## start DATA ENTRIES

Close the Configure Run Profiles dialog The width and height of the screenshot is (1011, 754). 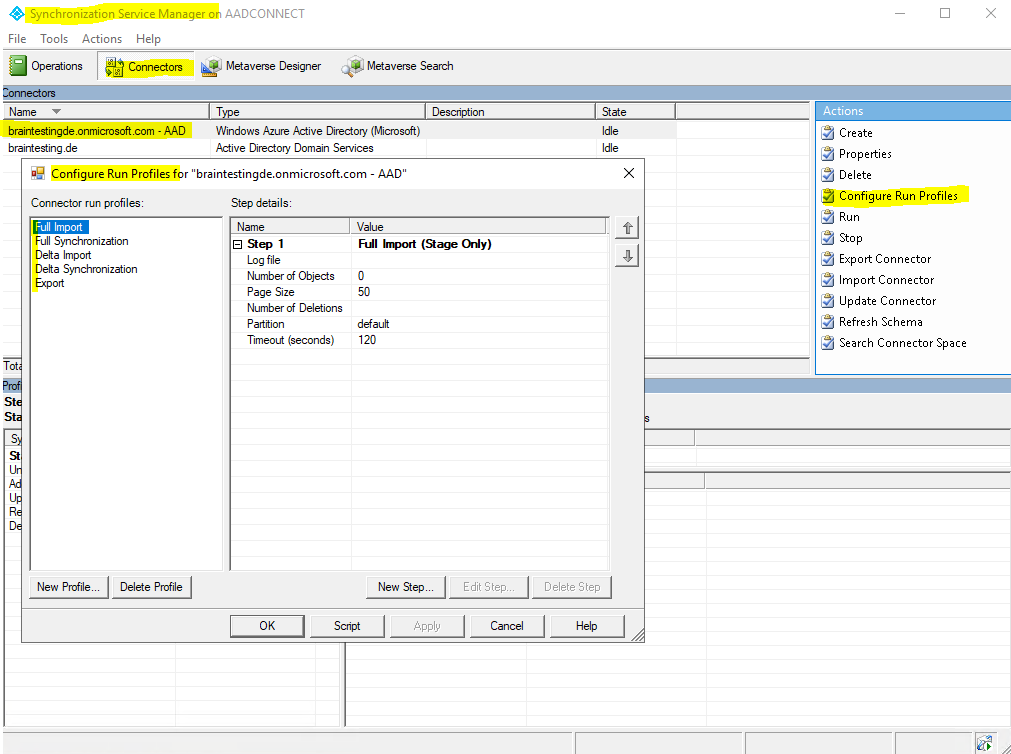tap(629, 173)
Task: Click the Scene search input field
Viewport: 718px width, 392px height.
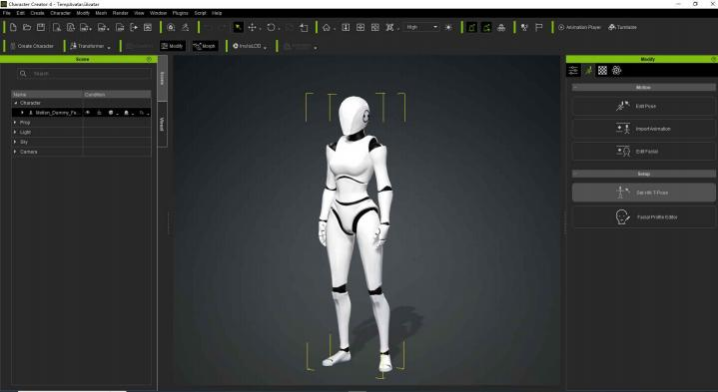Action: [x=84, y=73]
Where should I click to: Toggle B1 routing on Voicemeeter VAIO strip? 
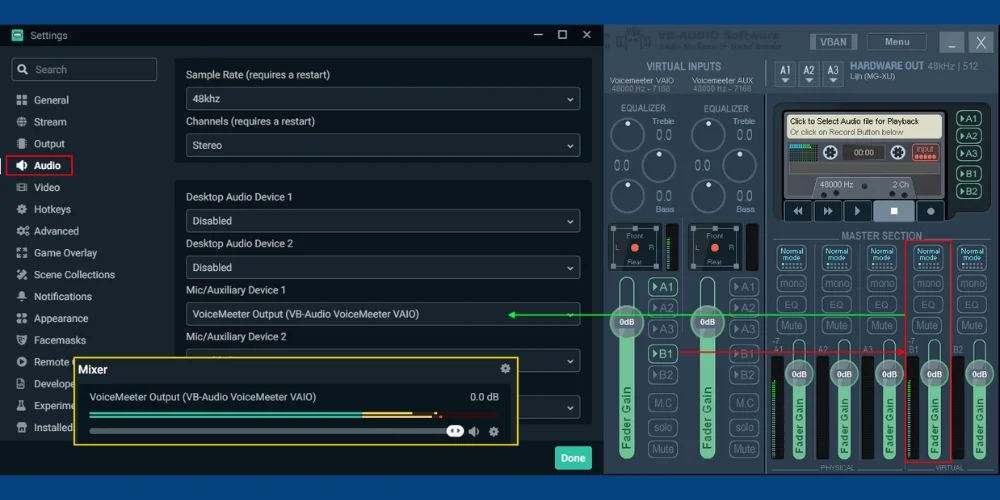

## end DATA ENTRIES

● WORK TO BE COMPLETED: Express the rows from the line containing "Task: Click the Scene search input field" through the end of the rows as a Markdown table with the columns Number and Line, omitting blank lines and the pictures.

● SOLUTION TO THIS EXERCISE:
| Number | Line |
|---|---|
| 1 | Task: Click the Scene search input field |
| 2 | Viewport: 718px width, 392px height. |
| 3 | Action: [x=84, y=73] |
| 4 | Where should I click to: Toggle B1 routing on Voicemeeter VAIO strip?  |